Neen, Minister van Kolonien, neen, Gouverneurs-generaal in ruste, niet dàt hebt gy te bewyzen! Ge hebt te bewyzen dat de bevolking niet mishandeld wordt, onverschillig of er sentimenteele Saïdjahs onder die bevolking zyn. Of zoudt ge durven beweren buffels te mogen stelen van lieden die niet beminnen, die geen droefgeestige liedjes zingen, die niet sentimenteel zyn? (150)

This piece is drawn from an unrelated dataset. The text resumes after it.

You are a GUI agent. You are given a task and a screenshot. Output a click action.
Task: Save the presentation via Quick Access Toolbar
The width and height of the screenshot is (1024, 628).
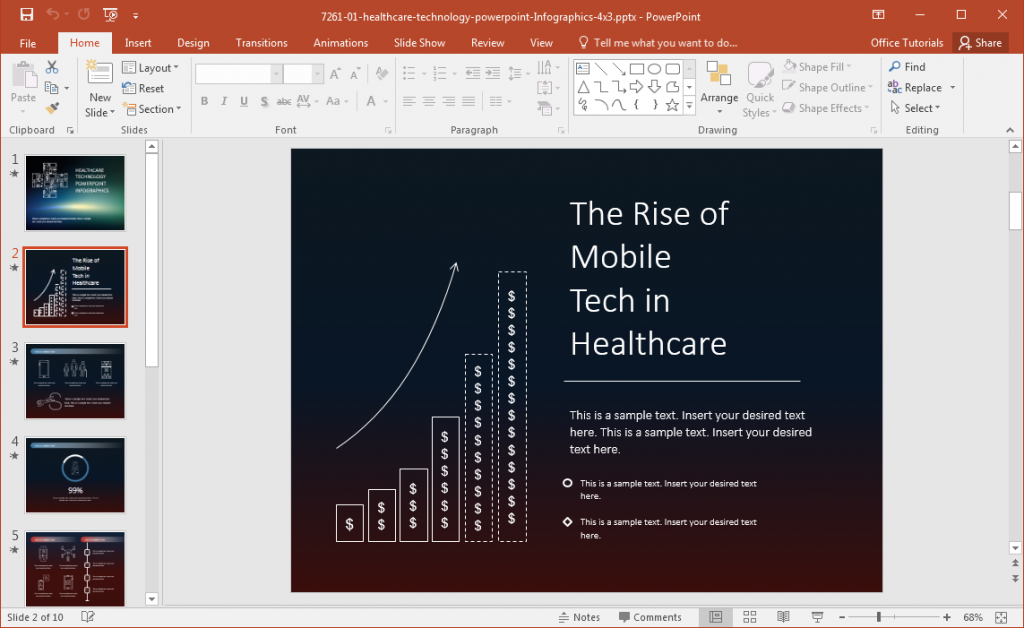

By een aanval op letterkundig gebied zou ik de juistheid der teekening van Saïdjah verdedigen, maar op staatkundigen bodem geef ik terstond alle aanmerkingen op die juistheid gewonnen, om te beletten dat de groote vraag worde verplaatst op verkeerd terrein. Het is me geheel om ’t even of men my houde voor een onbekwaam schilder, mits men my toegeve dat de mishandeling van den inlander is: VERREGAAND! Zóó toch luidt het woord op de nota des voorgangers van Havelaar, die door dezen getoond werd aan den kontroleur Verbrugge: een nota die voor me ligt. (149)

Maar ik heb andere bewyzen! En dit is gelukkig, want ook Havelaar’s voorganger kon zich vergist hebben.

Helaas, als hy zich vergiste, werd hy voor die vergissing zeer hard gestraft. Hy is vermoord.